Reputation: 107
I am getting xml data from api.careerbuilder.com Particularly, the string contains some html entities I am willing to remove, to no effect!
I have tried doing this:
import re
re.sub('\<.*?\>', '', job_title_text)
and this
from html.parser import HTMLParser
class MLStripper(HTMLParser):
def __init__(self):
self.reset()
self.fed = []
def handle_data(self, d):
self.fed.append(d)
def get_data(self):
return ''.join(self.fed)
def strip_tags(html):
s = MLStripper()
s.feed(html)
return s.get_data()
strip_tags(job_title_text)
and finally this
import lxml.html
(lxml.html.fromstring(job_title_text)).text_content()

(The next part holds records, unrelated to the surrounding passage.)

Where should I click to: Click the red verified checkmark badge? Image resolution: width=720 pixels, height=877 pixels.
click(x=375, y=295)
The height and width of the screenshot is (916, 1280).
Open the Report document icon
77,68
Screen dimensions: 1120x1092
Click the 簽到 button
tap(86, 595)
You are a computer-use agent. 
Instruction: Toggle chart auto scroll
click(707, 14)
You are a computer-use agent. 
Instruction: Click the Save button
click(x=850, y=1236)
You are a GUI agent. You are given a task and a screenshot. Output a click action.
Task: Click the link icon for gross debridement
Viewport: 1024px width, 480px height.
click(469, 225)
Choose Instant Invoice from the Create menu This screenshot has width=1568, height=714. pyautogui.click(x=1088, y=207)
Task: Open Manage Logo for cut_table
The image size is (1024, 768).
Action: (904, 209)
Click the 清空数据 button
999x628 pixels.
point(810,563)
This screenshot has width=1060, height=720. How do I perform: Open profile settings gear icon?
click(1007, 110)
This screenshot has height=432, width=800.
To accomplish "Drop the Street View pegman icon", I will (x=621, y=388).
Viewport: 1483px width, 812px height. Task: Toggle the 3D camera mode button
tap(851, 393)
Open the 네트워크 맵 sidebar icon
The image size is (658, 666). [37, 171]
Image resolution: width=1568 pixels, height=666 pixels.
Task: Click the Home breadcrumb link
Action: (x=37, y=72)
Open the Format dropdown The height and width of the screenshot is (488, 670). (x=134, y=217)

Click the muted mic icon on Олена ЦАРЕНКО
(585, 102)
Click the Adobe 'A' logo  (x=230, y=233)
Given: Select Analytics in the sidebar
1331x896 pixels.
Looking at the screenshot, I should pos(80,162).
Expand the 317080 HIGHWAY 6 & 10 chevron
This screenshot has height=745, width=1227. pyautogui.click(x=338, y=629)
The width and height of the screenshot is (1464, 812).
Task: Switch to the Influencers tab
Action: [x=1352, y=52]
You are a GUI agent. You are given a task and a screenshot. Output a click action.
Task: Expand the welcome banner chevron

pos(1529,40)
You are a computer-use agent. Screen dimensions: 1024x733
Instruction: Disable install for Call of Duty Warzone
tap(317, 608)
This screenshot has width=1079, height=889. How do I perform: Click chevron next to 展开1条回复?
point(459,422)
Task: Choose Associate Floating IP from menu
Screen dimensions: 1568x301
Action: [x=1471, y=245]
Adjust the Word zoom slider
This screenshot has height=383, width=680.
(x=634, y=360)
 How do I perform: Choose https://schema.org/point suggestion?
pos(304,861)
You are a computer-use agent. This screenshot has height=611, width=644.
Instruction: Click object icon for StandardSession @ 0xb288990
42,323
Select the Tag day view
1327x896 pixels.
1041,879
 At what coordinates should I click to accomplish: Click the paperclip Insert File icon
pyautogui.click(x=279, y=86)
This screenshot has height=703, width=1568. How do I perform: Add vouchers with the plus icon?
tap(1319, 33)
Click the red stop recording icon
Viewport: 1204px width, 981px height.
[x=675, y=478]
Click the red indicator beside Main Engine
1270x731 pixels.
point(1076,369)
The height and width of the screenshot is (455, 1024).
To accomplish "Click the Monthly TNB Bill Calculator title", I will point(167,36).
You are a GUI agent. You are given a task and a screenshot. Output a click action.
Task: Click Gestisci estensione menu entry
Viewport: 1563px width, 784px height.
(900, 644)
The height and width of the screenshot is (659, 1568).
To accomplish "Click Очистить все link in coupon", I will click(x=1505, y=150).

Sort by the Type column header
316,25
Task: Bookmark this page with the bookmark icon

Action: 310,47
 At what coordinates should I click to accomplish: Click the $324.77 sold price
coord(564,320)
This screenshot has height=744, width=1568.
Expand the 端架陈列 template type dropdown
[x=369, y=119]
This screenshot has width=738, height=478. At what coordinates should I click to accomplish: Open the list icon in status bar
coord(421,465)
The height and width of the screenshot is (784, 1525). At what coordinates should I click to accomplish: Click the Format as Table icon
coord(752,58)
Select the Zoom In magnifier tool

But all of these were failures. The second approach deleted html entities like "&" but the text inside the tags was left, that is "pbrspan", for example. Third one completely ruined everything, no data was shown at all, instead
< bound method HtmlElement.text_content of < Element html at 0x33717d8> >
Finally, I suspect, that the regex I have written is entirely wrong. Any ideas, how this can be handled?
Upvotes: 1
Views: 3432
Reputation: 6792
Consider to use BeautifulSoup to remove tags, pretty well documented, http://www.crummy.com/software/BeautifulSoup/bs3/documentation.html#Removing%20elements
Upvotes: 0